> **TASK REQUIREMENTS**
When a line in the records contains the string "menu", copy that line.

Dataset entries

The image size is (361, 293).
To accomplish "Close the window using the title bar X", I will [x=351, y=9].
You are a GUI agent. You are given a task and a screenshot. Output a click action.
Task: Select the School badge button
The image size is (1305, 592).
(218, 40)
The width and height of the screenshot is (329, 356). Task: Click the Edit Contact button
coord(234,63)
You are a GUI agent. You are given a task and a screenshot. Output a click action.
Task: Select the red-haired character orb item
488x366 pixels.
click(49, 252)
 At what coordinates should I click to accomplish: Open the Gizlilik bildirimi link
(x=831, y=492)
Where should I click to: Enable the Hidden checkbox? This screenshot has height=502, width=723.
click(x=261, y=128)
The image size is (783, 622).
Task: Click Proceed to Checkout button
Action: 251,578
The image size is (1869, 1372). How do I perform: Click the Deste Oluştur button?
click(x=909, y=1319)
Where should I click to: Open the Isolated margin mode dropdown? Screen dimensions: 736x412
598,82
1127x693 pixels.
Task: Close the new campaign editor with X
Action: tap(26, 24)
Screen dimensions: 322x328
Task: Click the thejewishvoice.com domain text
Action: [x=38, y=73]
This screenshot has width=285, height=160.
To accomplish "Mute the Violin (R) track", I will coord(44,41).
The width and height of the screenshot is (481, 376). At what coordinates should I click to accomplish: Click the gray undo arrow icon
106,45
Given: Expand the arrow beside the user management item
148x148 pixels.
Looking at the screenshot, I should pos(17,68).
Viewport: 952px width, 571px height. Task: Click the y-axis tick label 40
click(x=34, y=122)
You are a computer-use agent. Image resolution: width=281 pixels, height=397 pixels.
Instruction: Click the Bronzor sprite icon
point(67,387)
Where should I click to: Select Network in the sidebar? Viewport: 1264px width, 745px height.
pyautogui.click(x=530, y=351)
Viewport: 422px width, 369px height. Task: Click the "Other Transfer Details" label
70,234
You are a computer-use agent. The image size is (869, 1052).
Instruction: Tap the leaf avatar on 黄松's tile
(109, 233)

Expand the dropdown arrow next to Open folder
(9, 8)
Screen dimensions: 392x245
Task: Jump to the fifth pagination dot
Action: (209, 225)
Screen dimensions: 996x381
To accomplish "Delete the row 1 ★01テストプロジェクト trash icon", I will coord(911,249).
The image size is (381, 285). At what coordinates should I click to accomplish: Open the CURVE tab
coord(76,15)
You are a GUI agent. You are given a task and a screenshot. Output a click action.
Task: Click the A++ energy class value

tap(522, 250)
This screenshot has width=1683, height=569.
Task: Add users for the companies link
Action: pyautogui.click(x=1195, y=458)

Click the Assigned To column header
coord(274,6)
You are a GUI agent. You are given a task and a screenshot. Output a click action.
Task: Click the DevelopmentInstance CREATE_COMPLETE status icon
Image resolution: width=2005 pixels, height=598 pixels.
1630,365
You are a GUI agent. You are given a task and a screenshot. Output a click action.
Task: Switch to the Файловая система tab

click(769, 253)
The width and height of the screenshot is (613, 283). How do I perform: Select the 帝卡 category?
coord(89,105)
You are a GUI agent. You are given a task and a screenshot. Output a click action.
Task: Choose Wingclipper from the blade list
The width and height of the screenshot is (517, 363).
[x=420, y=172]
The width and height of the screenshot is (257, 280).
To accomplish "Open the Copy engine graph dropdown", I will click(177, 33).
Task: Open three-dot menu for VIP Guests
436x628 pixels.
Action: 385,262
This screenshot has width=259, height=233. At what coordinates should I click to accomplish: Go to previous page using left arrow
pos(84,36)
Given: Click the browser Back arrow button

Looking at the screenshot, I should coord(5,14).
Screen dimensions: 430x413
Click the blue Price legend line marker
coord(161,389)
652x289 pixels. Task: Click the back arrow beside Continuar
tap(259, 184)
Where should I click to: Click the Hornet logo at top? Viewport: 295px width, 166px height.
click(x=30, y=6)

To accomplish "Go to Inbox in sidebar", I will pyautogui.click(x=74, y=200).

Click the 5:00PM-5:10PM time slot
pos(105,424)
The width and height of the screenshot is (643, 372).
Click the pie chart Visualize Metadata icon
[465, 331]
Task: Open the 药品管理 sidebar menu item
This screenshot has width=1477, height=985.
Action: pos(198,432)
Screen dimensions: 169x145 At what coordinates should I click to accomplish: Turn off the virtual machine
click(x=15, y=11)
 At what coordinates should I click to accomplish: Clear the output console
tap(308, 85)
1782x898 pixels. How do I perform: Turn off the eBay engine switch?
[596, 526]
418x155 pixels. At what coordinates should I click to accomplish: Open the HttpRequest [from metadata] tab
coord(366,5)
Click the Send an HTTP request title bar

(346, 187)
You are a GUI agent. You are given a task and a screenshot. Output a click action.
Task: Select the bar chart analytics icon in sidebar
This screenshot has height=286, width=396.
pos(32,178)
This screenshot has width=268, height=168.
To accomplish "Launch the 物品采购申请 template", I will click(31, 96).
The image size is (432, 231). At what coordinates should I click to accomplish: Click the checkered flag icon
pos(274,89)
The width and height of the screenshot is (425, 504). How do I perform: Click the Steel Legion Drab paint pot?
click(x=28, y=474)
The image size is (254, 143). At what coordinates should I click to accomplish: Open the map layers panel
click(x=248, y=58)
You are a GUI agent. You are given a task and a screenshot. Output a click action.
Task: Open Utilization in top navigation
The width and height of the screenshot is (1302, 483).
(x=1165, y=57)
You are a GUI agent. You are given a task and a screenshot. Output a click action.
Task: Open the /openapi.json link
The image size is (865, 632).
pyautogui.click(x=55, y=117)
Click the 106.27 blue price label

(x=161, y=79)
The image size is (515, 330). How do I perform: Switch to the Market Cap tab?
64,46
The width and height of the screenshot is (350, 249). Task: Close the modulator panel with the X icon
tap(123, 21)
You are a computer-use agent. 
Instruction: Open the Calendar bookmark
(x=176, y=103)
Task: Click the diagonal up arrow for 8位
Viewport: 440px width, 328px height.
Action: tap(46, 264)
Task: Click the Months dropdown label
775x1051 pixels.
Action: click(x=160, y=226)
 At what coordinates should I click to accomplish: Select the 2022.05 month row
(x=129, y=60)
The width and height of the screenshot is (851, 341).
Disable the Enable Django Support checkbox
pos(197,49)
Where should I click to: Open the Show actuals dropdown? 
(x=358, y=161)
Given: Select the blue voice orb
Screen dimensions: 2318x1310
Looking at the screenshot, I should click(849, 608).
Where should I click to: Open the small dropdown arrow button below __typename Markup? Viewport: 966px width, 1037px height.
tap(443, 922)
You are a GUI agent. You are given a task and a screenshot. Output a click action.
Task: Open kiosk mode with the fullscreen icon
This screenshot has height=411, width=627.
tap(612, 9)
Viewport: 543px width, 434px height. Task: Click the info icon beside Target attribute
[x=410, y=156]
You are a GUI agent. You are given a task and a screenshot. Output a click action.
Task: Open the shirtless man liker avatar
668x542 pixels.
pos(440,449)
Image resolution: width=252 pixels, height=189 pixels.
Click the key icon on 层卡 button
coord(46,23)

> **SOLUTION TO THIS TASK**
Task: Open three-dot menu for VIP Guests
Task: Open the 药品管理 sidebar menu item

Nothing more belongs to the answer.